## The task
Reproduce the article on the shortage of EV technicians below word for word, in full.

## Text shown
Image: Mt Prichard Automotive

EV sales are at record highs, but there’s an emerging and serious shortage of independent workshops, skilled technicians, training and infrastructure needed to support them. Training courses that exist are booked out.

While government incentives backed an unprecedented surge in EV sales in the 12 months to 2023, when annual market share first broke the 5 per cent barrier, support has failed to keep pace with consumer demand, independent workshops have scrambled to source parts, and electricians continue to face a lengthy and costly process to acquire proper technician qualifications.

The fuel crisis triggered by the war in the Middle East has only aggravated that scenario.

Collin Jennings, head of government relations at the Motor Traders Association of NSW, told The Fifth Estate the estimated shortage of skilled EV technicians nationally was close to 5000.

“While upskilling workers is faster than full EV training, it’s costly in time and money, and often it isn’t clear who will fund it,” he said.

Depending on the certification, upskilling qualified mechanics to work with EVs can take one to five days for basic safety and servicing or three to nine months for high-voltage diagnostic and repair training. Full EV trade qualifications take one to three years.

“The one-day course could be $960, the three-day course around $1400, and there’s no particular funding in some states for that,” Jennings said.

In New South Wales, which has the biggest number of EVs, the upskilling course is not universally subsidised as it is in other states, including Victoria and Queensland, leaving shops and mechanics to pay steep out-of-pocket costs to transition to EV servicing.

The Australian Automotive Aftermarket Association told The Financial Review it’s estimated Australians will own 3.4 million hybrid and electric vehicles by 2030 and require 21,000 qualified technicians.

Although EVs need less servicing and have lower maintenance costs than standard vehicles, “No matter how hard we try, someone’s going to get into a prang in a vehicle,” Jennings said.

Items from a dataset
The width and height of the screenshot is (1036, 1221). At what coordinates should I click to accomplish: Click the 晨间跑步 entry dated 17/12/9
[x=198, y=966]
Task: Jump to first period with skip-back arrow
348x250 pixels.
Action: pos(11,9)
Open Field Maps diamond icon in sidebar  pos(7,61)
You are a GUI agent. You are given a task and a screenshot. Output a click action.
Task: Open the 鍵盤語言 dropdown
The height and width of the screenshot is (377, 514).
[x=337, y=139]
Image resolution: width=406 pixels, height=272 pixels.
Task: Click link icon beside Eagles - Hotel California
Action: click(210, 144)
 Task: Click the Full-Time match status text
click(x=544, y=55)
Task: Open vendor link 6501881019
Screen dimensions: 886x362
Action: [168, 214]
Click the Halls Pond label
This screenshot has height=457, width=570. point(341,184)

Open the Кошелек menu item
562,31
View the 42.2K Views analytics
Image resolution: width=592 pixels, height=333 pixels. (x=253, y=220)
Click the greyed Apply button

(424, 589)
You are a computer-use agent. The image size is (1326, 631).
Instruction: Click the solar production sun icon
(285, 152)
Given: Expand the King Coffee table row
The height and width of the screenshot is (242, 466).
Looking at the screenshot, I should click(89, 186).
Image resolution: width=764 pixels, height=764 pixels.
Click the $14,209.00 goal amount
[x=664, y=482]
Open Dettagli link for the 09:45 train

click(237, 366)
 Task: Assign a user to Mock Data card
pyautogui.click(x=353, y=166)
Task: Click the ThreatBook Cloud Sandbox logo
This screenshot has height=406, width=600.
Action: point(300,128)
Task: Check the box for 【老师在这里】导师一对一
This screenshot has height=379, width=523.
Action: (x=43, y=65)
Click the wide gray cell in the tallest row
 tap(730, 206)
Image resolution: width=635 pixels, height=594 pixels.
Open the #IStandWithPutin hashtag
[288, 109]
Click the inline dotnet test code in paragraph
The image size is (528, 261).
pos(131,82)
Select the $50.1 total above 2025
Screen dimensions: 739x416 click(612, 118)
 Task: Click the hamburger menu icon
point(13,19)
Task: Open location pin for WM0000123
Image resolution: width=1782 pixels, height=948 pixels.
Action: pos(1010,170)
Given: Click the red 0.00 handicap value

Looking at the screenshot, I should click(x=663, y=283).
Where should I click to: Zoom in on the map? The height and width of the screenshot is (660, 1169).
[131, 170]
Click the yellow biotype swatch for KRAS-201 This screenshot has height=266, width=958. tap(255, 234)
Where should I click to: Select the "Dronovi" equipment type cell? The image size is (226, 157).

## Task result
Image: Mt Prichard Automotive

EV sales are at record highs, but there’s an emerging and serious shortage of independent workshops, skilled technicians, training and infrastructure needed to support them. Training courses that exist are booked out.

While government incentives backed an unprecedented surge in EV sales in the 12 months to 2023, when annual market share first broke the 5 per cent barrier, support has failed to keep pace with consumer demand, independent workshops have scrambled to source parts, and electricians continue to face a lengthy and costly process to acquire proper technician qualifications.

The fuel crisis triggered by the war in the Middle East has only aggravated that scenario.

Collin Jennings, head of government relations at the Motor Traders Association of NSW, told The Fifth Estate the estimated shortage of skilled EV technicians nationally was close to 5000.

“While upskilling workers is faster than full EV training, it’s costly in time and money, and often it isn’t clear who will fund it,” he said.

Depending on the certification, upskilling qualified mechanics to work with EVs can take one to five days for basic safety and servicing or three to nine months for high-voltage diagnostic and repair training. Full EV trade qualifications take one to three years.

“The one-day course could be $960, the three-day course around $1400, and there’s no particular funding in some states for that,” Jennings said.

In New South Wales, which has the biggest number of EVs, the upskilling course is not universally subsidised as it is in other states, including Victoria and Queensland, leaving shops and mechanics to pay steep out-of-pocket costs to transition to EV servicing.

The Australian Automotive Aftermarket Association told The Financial Review it’s estimated Australians will own 3.4 million hybrid and electric vehicles by 2030 and require 21,000 qualified technicians.

Although EVs need less servicing and have lower maintenance costs than standard vehicles, “No matter how hard we try, someone’s going to get into a prang in a vehicle,” Jennings said.